# GIVEN RECORDS
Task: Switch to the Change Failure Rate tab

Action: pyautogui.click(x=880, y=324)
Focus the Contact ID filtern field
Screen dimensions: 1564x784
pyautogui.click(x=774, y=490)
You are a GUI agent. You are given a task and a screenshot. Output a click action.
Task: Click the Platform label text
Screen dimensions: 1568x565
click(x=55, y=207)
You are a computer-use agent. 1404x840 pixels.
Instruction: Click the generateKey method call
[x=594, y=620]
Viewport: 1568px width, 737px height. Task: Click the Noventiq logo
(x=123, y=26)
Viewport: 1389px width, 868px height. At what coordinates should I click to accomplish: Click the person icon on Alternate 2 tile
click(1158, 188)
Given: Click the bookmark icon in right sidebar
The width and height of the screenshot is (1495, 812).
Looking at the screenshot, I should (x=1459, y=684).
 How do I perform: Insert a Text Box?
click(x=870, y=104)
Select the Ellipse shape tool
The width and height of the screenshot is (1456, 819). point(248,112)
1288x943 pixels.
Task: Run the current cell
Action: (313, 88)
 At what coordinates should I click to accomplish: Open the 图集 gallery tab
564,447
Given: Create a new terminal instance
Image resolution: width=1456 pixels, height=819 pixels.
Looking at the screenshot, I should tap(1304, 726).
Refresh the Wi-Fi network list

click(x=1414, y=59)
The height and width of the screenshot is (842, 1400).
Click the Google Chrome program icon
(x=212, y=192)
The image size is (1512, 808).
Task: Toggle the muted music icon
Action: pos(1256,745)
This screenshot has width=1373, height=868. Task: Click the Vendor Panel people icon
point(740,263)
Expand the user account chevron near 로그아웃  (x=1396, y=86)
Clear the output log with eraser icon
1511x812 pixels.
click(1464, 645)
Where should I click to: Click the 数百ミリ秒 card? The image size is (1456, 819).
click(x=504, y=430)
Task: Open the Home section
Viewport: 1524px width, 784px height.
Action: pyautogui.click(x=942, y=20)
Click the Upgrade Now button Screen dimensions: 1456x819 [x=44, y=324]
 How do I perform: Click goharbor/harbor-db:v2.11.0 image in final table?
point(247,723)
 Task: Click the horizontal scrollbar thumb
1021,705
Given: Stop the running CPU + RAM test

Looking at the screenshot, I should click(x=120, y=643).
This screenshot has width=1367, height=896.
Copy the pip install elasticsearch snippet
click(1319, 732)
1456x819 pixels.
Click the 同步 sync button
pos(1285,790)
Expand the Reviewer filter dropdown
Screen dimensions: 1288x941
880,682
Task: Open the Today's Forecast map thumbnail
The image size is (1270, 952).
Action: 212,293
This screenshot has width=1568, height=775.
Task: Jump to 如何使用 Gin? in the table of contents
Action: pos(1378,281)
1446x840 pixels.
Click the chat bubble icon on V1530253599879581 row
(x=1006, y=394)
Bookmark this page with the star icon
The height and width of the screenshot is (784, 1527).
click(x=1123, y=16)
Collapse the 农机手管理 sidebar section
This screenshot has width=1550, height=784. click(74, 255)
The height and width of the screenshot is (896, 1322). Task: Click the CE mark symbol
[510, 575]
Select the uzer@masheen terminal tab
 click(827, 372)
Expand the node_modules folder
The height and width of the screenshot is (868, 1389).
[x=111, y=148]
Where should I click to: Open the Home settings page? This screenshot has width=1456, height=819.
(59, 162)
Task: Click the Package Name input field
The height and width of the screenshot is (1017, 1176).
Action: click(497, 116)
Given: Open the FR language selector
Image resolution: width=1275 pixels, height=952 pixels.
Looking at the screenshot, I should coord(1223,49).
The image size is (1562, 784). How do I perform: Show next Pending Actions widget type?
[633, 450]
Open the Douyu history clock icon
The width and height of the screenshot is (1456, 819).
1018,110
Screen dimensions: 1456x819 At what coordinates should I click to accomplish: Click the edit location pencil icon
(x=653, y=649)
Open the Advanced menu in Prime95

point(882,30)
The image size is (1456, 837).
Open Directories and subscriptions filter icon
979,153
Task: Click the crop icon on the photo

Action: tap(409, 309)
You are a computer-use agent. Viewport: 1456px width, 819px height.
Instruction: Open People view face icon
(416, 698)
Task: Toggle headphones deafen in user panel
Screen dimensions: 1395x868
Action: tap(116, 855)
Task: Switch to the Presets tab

# WHAT TO DO
Would you copy out exactly the lines above that start at the one containing "Task: Click the crop icon on the photo" and end at the one containing "Task: Toggle headphones deafen in user panel", inclusive?

# SOLUTION TO THE PROBLEM
Task: Click the crop icon on the photo

Action: tap(409, 309)
You are a computer-use agent. Viewport: 1456px width, 819px height.
Instruction: Open People view face icon
(416, 698)
Task: Toggle headphones deafen in user panel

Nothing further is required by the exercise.